- From: Jacques Caron <jcaron@pressicom.fr>
- Date: Wed, 25 Dec 1996 02:28:49 +0100
- To: Erez Levin <erezl@dingo.co.il>
- Cc: http-wg%cuckoo.hpl.hp.com@hplb.hpl.hp.com
At 22:55 +0100 24/12/96, Erez Levin wrote:
[blah blah about SYN-flodd attack...]
>Is any of you guys familiar with this "SYN-flood" bombimg method? does
>anyone know how you can located this suspects and place them under a
>"black list" of forbidden sites?
1. The SYN-flood attack has been a well-known bombing method for quite a
few weeks (months?) now.
2. There is no way of locating the originator. The inherent principle of
the method consists of sending TCP SYN packets (the first packet in a TCP
connection, used to initiate it) with a false source address, so that the
destination cannot send the SYN_ACK back, and thus gets its table of
connection in "opening" (SYN_RCVD) state overflowed.

Dataset excerpts:

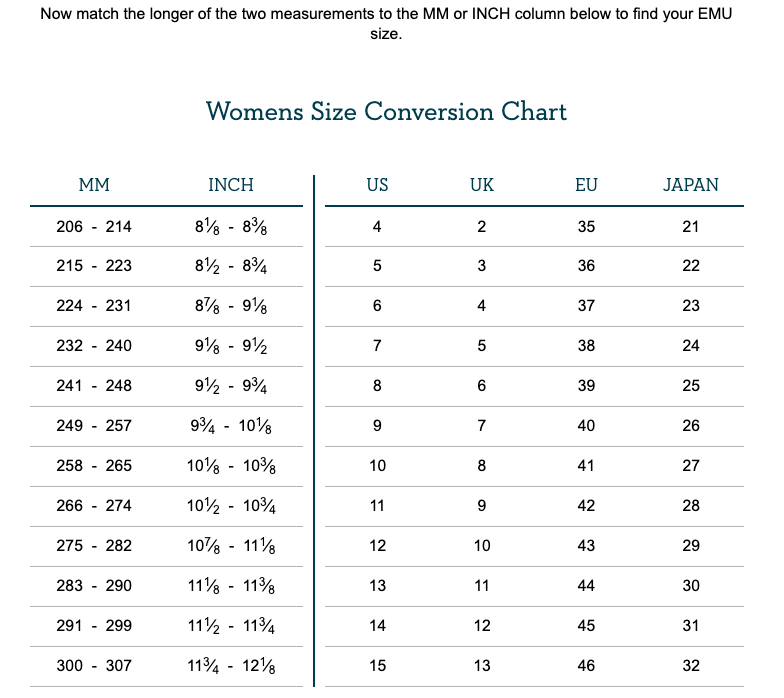Image resolution: width=784 pixels, height=698 pixels.
Task: Select US size 15 cell
Action: pyautogui.click(x=377, y=666)
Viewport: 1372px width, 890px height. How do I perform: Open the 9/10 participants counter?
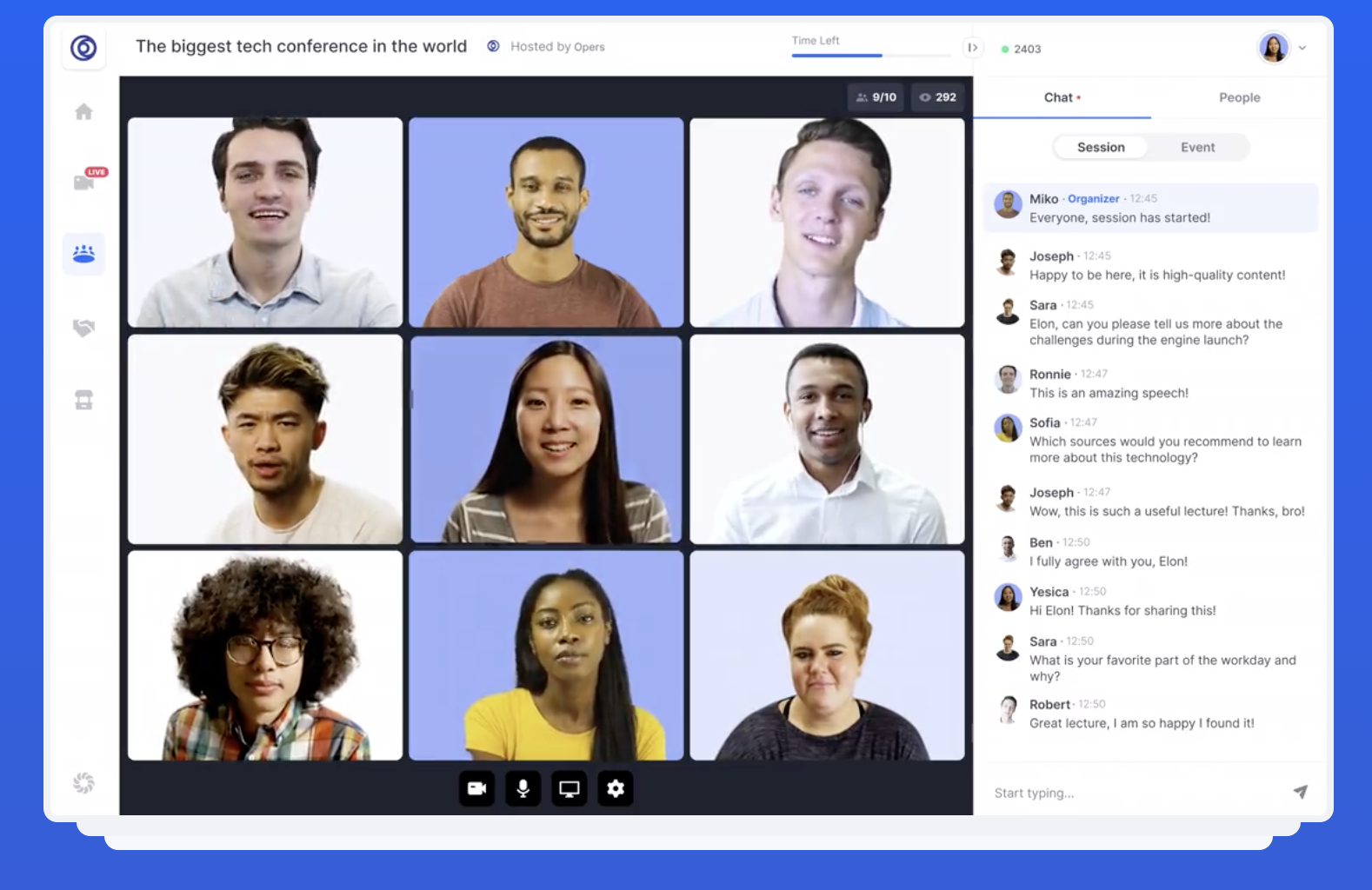pyautogui.click(x=876, y=97)
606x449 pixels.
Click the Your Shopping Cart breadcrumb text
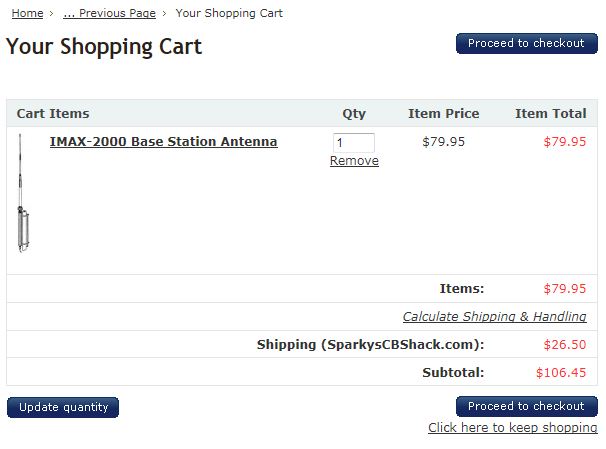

Written exercise:
Transcribe word for word the part of the SYN-flood message above starting with "- From: Jacques" and going on through "weeks (months?) now.".

Output:
- From: Jacques Caron <jcaron@pressicom.fr>
- Date: Wed, 25 Dec 1996 02:28:49 +0100
- To: Erez Levin <erezl@dingo.co.il>
- Cc: http-wg%cuckoo.hpl.hp.com@hplb.hpl.hp.com
At 22:55 +0100 24/12/96, Erez Levin wrote:
[blah blah about SYN-flodd attack...]
>Is any of you guys familiar with this "SYN-flood" bombimg method? does
>anyone know how you can located this suspects and place them under a
>"black list" of forbidden sites?
1. The SYN-flood attack has been a well-known bombing method for quite a
few weeks (months?) now.